This limitation on the High Court's appellate jurisdiction assumes an especial importance in the present case in circumstances where a number of the objections sought to be advanced by the Tenant are not ones which were pursued at first instance before the Tenancy Tribunal. In particular, the suggestion that the Landlords' intention in seeking to terminate the tenancy was informed by reasons other than the stated reason, i.e. to allow the dwelling to be occupied by their daughter, was not raised before the Tenancy Tribunal. It is impermissible to attempt to raise a factual issue, for the first time, in the context of an appeal on a point of law.
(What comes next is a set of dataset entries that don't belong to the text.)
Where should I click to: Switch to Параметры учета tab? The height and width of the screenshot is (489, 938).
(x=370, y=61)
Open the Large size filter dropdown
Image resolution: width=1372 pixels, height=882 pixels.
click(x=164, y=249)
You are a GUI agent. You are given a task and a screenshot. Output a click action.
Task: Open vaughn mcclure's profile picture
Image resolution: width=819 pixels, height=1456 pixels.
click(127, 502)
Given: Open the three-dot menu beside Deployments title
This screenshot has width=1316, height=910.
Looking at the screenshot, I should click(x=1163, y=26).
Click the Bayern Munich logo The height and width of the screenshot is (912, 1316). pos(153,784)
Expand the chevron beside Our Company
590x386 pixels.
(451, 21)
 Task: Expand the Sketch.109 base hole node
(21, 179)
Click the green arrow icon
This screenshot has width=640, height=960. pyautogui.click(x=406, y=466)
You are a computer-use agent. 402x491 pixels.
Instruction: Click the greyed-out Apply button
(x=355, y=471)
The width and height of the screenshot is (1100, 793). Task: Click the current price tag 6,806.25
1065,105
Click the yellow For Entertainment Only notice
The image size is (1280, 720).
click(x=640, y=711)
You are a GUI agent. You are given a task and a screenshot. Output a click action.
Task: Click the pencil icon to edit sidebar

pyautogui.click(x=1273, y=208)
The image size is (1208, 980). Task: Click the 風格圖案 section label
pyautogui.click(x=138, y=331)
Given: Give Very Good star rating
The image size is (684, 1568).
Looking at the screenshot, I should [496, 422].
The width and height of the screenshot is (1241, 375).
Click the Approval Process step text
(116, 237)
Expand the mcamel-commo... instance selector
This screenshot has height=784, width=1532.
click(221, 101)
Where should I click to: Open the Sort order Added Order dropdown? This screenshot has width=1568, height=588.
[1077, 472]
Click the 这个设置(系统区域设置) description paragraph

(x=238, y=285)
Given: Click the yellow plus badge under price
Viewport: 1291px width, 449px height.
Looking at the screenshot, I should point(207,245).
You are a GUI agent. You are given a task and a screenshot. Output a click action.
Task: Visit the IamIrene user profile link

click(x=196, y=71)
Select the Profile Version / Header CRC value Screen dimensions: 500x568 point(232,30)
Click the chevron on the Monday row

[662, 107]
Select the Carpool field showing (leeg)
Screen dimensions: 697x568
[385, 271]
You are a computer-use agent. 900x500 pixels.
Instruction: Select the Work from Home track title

DISCUSSION OF GROUNDS OF APPEAL
(1). Service of statutory declaration
9

The principal objection made to the Tenancy Tribunal's determination centres on the finding that the version of the statutory declaration served upon the Tenant had been the original and not a photocopy. To assist the reader in understanding this objection, it is necessary to pause and explain the procedure by which a landlord may terminate a tenancy. One circumstance in which a residential tenancy may be terminated is where the landlord requires the dwelling for occupation by a member of his or her family. In order to terminate the tenancy on this ground, the landlord must serve a notice of termination giving the requisite period of notice. The notice of termination must cite the reason for the termination and must either contain or be accompanied by a statutory declaration specifying (i) the intended occupant's identity and his or her relationship to the landlord, and (ii) the expected duration of that occupation. The (former) tenant must be offered a fresh tenancy in the event that the landlord's relative vacates the dwelling within twelve months. See Section 34 of the Residential Tenancies Act 2004.

10

The Tenant interprets this procedure as mandating the service of the original statutory declaration. The Tenant sought to argue before the Tenancy Tribunal that he had been served with a copy and not the original. The Tenant placed emphasis on the fact that the affidavit of service referred to a “ True copy Statutory Declaration”.

11

The Tenancy Tribunal heard oral evidence from both the Landlord and Tenant on this issue. The Tenancy Tribunal set out its findings on this issue in its determination as follows:

“It was the Landlord's evidence at the appeal hearing that he served the original Notice of Termination and Statutory Declaration and that he understood the reference to a ‘true copy’ of the Statutory Declaration in the affidavit of Service dated 9 February 2022 to mean the original statutory declaration was being served.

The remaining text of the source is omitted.